▸ **Exercise objective**: Your reply should be the records below, duplicated exactly, with any picture removed.

(Collected data)
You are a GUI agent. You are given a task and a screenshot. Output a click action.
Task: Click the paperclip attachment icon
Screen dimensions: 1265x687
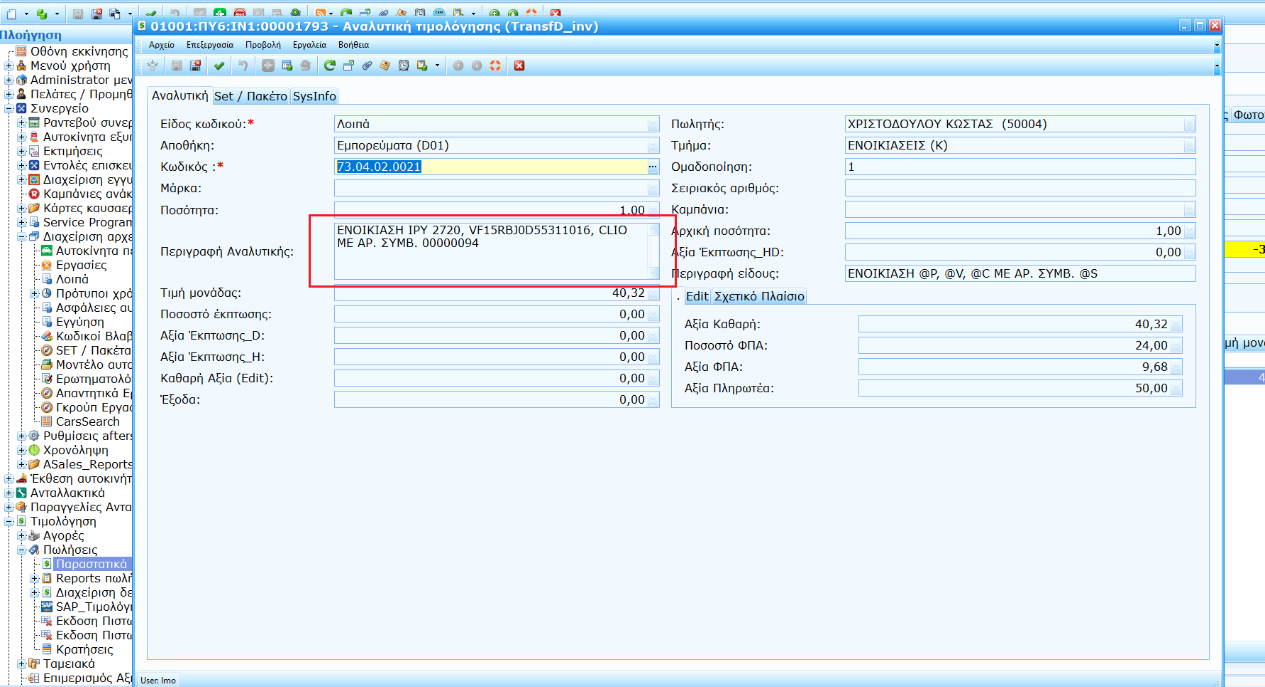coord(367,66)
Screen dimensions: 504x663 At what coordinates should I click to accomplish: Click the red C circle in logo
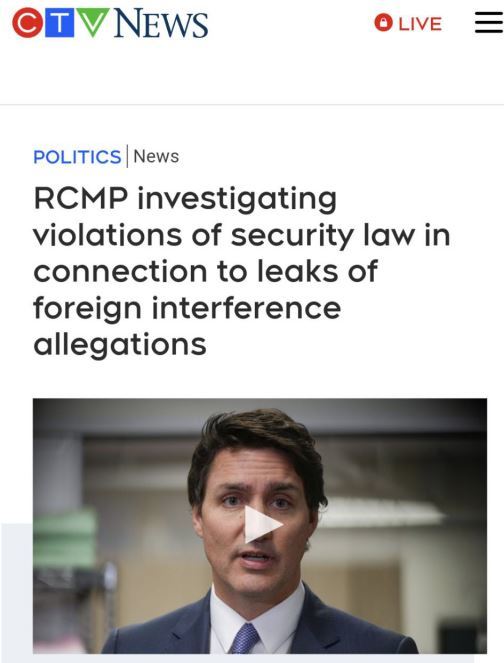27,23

▸ **Response area**:
You are a GUI agent. You are given a task and a screenshot. Output a click action.
Task: Click the paperclip attachment icon
Screen dimensions: 1265x687
coord(367,66)
Screen dimensions: 504x663 At what coordinates should I click to accomplish: Click the red C circle in logo
27,23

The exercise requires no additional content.